Document section ▸
'''

Mass media is a significant tool in shaping public understanding of key social issues such as family violence and is an effective way to get messaging concerning the subject out to a wide audience (McLaren Citation2010). Thomas and Green (Citation2009) highlight how the media can be a critical ally for those committed to addressing family violence with its coverage both reflecting and shaping public opinion about the matter. By headlining a particular crime, Grabosky and Wilson (Citation1989) argue the media can ensure it becomes a topical and major issue within the country. Thus, many contend that journalists play a critical role in influencing public policy and government interventions regarding family violence (Taylor and Sorenson Citation2002).

However, a variety of studies have shown that the converse can also be true. That is to say that under-coverage of family violence in the media can create an environment that implicitly fosters violence by isolating the victims (Anastasio and Costa Citation2004). As noted by Thomas and Green (Citation2009), lack of media coverage:

allows family violence to remain hidden and can reinforce the control and domination of those who perpetrate such abuse by further isolating their targets as well as by supporting the notion that incidents of family violence are private and rare.

'''

Recorded information ▸

'''

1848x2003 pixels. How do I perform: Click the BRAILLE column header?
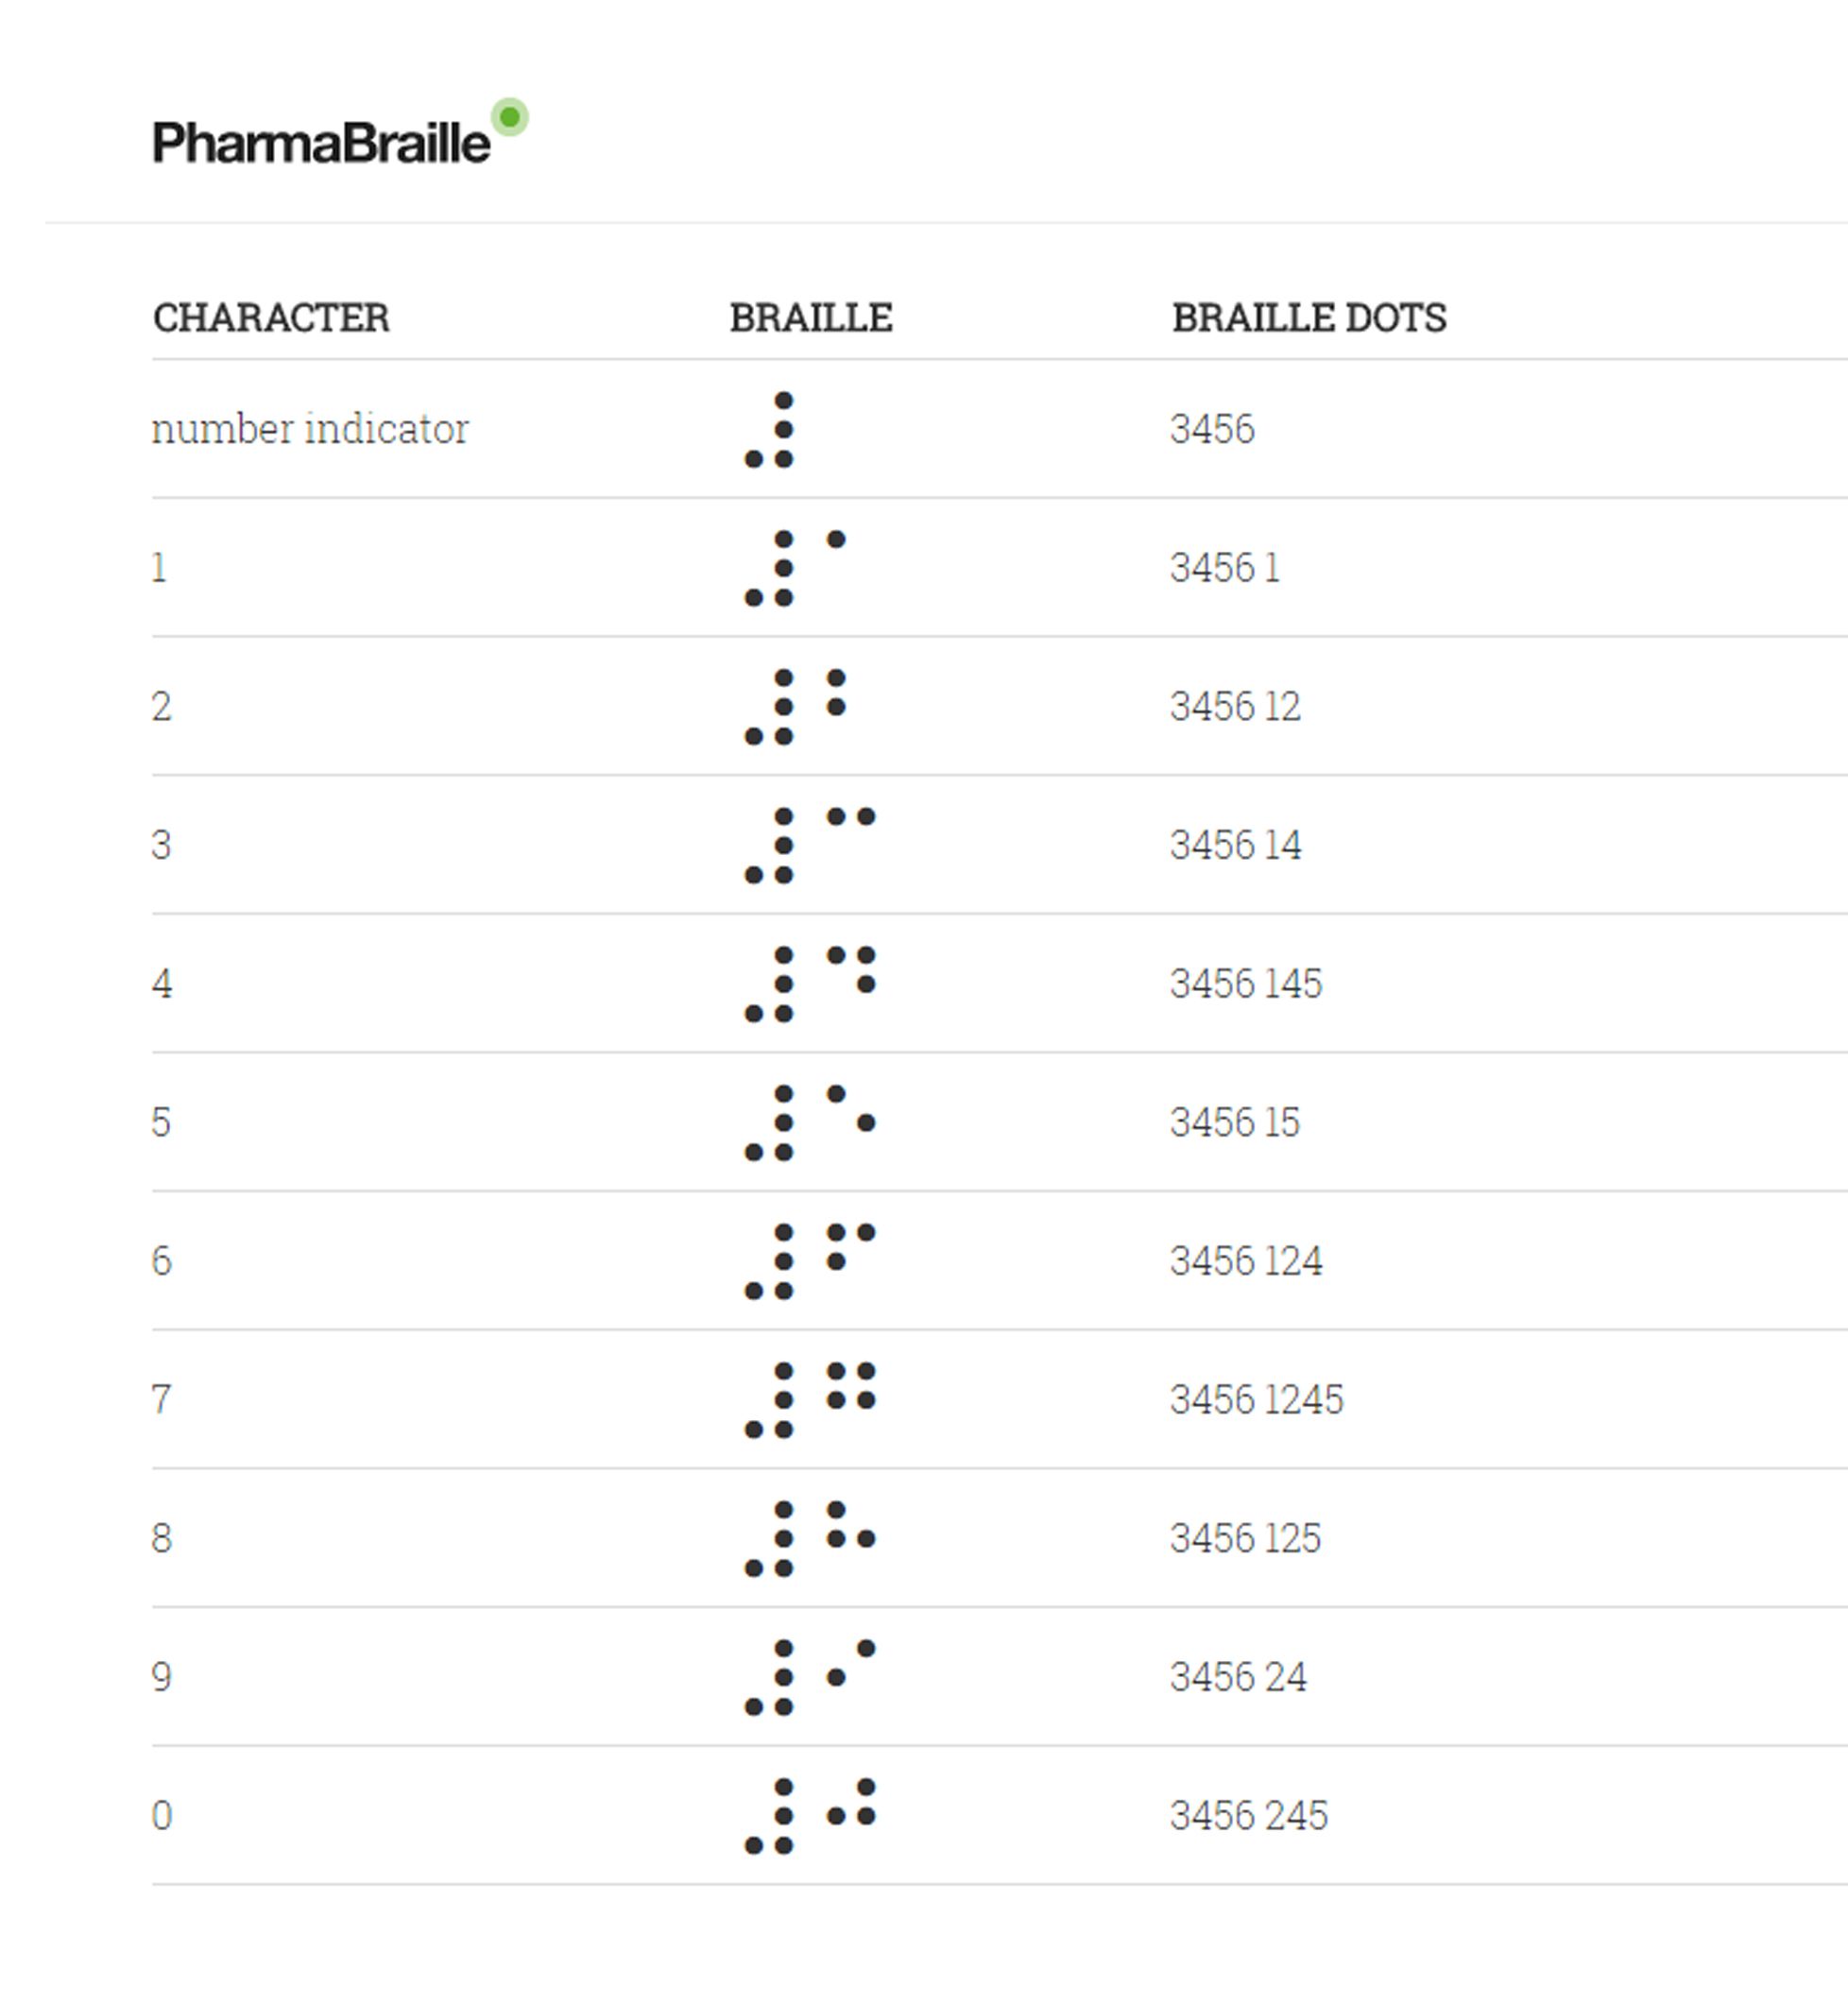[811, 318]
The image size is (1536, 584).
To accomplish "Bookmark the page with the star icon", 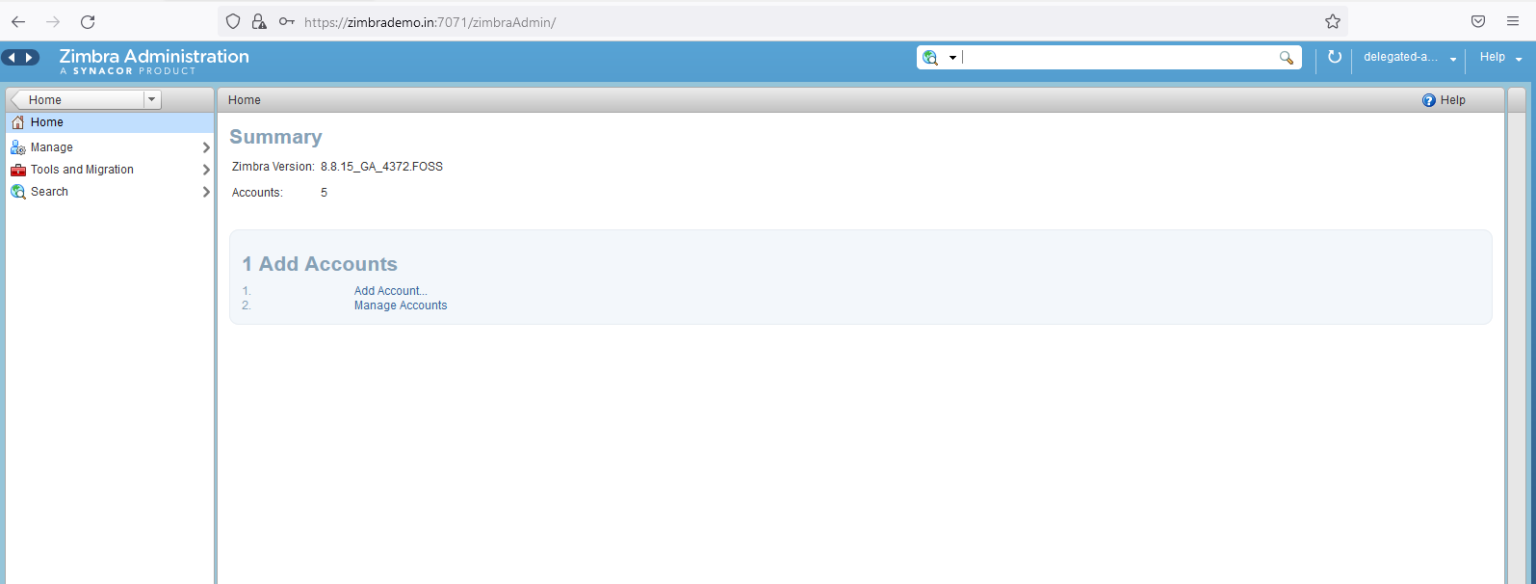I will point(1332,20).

'''

Tasks for this exercise ▸
a – In the passage on media coverage of family violence, translate this sentence into French: "However, a variety of studies have shown that the converse can also be true."
b – Write the next part of the passage on media coverage of family violence, picking up after its last sentence.

Answers in order ▸
a – Cependant, diverses études ont montré que l'inverse peut également être vrai.

b –
At its worst, media coverage can even serve to fuel family violence and perpetuate the stereotypes that surround it (Evans Citation2001; Carll Citation2003). Anastasio and Costa (Citation2004) found that media coverage of family violence can discreetly reduce sympathy for the victims, strengthen stereotypes and instigate blame for female victims of abuse. Likewise, Thomas and Green (Citation2009) describe that the manner in which some journalists report on the victims of abuse can actually reinforce the victim’s vulnerability to such violence and, in some instances, re-victimize the individuals in question. Analysing media coverage from five Australian newspapers over a 15-week period, the aforementioned study found that reporting varied significantly depending on the ethnicity, gender, age, status and religious affiliation of those involved. As such, the authors concluded that a disproportionately high media profile of family violence associated with specific groups of people can have the effect of blaming specific cultures, thereby encouraging the view that the problems associated with family violence are concentrated somewhere other than in the mainstream communities of the nation.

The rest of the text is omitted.